* [What you will do]:
A. Answer these questions using the AI Act article:
(i) What was the vote count by which the committees passed the Act?
(ii) Which two committees voiced their approval of the bill?
(iii) Which general purpose AI system does the article name as an example?
B. From the AI Act article, reproduce the stretch from "Tough Euro crackdown" through "be banned outright.".
C. List everything that the AI Act article says foundational model providers must guarantee robust protection of.

Tough Euro crackdown on AI use passes key vote

It's a familiar story: Legislation versus rapidly evolving technology

A sweeping European Union-wide AI regulatory bill is one step closer to adoption, with the European Commission's Internal Market and Civil Liberties Committees voicing their approval by an overwhelming majority. Should the bill become law, it could lead to tough times for AI operators in the economic bloc.

Passed 84 to 7 (with 12 abstentions), the EU's Artificial Intelligence Act places a number of gradually stricter rules on AI providers based on the system's perceived level of risk. Under those regulations, AI systems the EU decides come with "an unacceptable level of risk to people's safety" would be banned outright. 

Such technologies initially included social scoring systems and technology that uses subliminal techniques to manipulate users, but the committees voting to send the Act along to a plenary vote made a number of amendments.

Committee MEPs added a variety of biometric identification systems to the "unacceptable" category – including real-time biometric ID systems in public spaces or that use sensitive categories to group people, predictive policing systems, and emotion recognition systems. Scraping biometric data from social media and CCTV to create facial databases was also added to the list of banned AI practices. 

Other changes made in committee saw politicians expand systems classified as "high risk" to include AI models that can "harm people's health, safety, fundamental rights or the environment" and AI systems that could be used to sway voters.

Committees address previous AI Act concerns

Several members of the group working on the AI Act expressed concern last month that general purpose AI systems like ChatGPT were progressing faster than expected, leaving the AI Act on its back foot in regard to being able to regulate such tools.

In response, several lines were added to cover foundational models and their providers by requiring them to "guarantee robust protection of fundamental rights, health and safety and the environment, democracy and the rule of law" were coded into their bots. To enforce that, MEPs added requirements that AI providers regularly assess and mitigate risks to comply with requirements and be allowed register their products in the EU database.

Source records
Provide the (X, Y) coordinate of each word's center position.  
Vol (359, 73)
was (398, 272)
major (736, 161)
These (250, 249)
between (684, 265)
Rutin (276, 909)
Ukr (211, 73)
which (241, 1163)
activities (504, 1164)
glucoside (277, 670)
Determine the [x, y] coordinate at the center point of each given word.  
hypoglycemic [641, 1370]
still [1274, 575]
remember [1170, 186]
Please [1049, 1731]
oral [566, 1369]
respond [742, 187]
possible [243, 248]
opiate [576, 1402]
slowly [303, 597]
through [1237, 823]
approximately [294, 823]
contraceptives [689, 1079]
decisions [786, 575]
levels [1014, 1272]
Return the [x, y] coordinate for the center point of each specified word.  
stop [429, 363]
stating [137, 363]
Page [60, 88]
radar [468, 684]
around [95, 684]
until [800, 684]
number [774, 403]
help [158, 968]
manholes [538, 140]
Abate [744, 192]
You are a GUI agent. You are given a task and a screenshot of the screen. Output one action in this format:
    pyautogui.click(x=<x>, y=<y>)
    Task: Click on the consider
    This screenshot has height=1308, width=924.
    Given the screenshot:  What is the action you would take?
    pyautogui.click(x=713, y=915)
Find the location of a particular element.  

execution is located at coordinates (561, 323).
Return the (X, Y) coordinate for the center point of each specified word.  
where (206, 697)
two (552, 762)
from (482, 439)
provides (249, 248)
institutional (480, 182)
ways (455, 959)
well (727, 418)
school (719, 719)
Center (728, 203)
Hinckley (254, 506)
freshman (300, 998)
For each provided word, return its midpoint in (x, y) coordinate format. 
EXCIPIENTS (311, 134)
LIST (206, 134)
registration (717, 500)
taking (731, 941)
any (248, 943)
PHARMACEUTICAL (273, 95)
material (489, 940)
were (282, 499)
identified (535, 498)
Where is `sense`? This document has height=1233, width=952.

* [Results in order]:
A.
(i) 84 to 7, with 12 abstentions.
(ii) The Internal Market and Civil Liberties Committees.
(iii) ChatGPT.

B.
Tough Euro crackdown on AI use passes key vote

It's a familiar story: Legislation versus rapidly evolving technology

A sweeping European Union-wide AI regulatory bill is one step closer to adoption, with the European Commission's Internal Market and Civil Liberties Committees voicing their approval by an overwhelming majority. Should the bill become law, it could lead to tough times for AI operators in the economic bloc.

Passed 84 to 7 (with 12 abstentions), the EU's Artificial Intelligence Act places a number of gradually stricter rules on AI providers based on the system's perceived level of risk. Under those regulations, AI systems the EU decides come with "an unacceptable level of risk to people's safety" would be banned outright.

C.
- Fundamental rights
- Health
- Safety
- The environment
- Democracy
- The rule of law